直太朗さんの回答としてまず、ライブの大枠の世界観は「夢の中」であり、メンバーはいうなれば「夢の中の住人」であったこと、ライブ全体を通してちょっとずつ何かがうまくいかないシーンが組み込まれており、それはライブの3日前に見るような夢(悪夢というニュアンス)をもとにしている部分があるという話がありました。

それがどう白塗りにつながっていくのかと思いながら聞いていると、メンバーが白くなっていたら怖いから、白塗りとかどう?という提案を直太朗さんからメンバーの皆さんにされたそうです。その時点では「よく見ると白いくらいでいいよ」という話だったそうですが、いざ白塗りを始めてみるとチェロの林はるかさん(ドラムなしの編成で一手に低音を担っていて、ものすごい存在感でした)から「もっと白くしたいです」という逆提案があり、あの形になった、とのことでした。
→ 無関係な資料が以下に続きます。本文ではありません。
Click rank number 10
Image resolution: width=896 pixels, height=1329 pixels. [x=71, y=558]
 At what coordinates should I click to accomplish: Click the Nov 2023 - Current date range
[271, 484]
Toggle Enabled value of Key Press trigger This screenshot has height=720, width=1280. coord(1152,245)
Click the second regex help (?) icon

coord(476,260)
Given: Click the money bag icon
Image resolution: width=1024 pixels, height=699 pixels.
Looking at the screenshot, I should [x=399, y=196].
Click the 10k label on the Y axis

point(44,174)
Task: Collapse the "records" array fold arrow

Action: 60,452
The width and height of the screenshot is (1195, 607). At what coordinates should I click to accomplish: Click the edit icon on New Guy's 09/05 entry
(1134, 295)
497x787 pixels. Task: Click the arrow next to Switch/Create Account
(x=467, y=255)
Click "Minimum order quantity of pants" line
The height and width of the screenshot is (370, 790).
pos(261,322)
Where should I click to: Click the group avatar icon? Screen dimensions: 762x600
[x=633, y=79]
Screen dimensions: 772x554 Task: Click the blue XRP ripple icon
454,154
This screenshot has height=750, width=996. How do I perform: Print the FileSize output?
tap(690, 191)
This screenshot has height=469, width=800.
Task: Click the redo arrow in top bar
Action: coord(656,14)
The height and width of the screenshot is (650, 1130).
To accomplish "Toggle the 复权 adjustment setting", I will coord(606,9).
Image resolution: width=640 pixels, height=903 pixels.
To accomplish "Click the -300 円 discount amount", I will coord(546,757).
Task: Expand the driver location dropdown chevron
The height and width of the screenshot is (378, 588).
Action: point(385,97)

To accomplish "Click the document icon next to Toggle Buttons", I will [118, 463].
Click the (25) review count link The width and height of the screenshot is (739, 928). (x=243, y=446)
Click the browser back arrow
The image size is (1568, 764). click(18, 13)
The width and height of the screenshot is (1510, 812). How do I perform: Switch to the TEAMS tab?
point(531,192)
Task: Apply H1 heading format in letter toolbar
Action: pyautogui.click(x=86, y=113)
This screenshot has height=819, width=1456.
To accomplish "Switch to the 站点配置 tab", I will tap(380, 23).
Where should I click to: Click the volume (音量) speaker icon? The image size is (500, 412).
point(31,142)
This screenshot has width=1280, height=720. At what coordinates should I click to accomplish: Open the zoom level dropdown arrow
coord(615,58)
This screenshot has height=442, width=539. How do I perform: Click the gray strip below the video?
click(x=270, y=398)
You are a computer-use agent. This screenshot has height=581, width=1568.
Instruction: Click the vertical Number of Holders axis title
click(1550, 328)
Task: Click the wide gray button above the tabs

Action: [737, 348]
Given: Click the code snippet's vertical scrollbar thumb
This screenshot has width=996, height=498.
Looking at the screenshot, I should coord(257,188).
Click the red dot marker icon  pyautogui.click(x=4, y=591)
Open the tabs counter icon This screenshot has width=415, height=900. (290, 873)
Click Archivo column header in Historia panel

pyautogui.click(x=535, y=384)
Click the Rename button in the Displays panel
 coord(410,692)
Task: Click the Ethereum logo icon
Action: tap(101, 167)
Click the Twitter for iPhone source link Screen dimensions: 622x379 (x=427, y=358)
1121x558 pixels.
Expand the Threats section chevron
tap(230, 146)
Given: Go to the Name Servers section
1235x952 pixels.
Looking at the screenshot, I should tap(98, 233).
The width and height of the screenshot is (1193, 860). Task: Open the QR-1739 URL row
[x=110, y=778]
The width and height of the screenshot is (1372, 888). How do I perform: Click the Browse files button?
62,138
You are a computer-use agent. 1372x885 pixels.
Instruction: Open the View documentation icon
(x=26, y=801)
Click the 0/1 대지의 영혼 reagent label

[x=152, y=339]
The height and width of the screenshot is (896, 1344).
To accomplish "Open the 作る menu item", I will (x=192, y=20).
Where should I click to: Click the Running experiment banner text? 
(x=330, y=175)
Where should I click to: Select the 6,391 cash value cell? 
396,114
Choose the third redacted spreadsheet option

振り返ってみると白塗りのメイクはピエロのようで、オープニングのような静かなシーンではどこか深刻さや不安定さを感じさせ、「すぐそこにNEWDAYS」のような明るいシーンでは楽しさや軽やかさを感じさせるような印象でした。躁と鬱の両面が混在するような世界観の一要素としてあのメイクがあったんだと、あらためて感じることができました。

ちなみにバンジョーの西海さん(多分。間違ってたらすみません)に至ってはジョーカーみたいだったと話されていましたが、ジョーカーってピエロなのかな?と思い、帰ってから調べてみました。道化師全般をクラウン、悲しみを表現する役割のクラウンをピエロと言い、ジョーカーはクラウンなのだそうです。ピエロメイクは表情が悲しげで、涙がメイクされているのが特徴なのだそうですが、西海さんのメイクは果たしてどうなっていたのか。ブルーレイを買ったら確かめたいと思います。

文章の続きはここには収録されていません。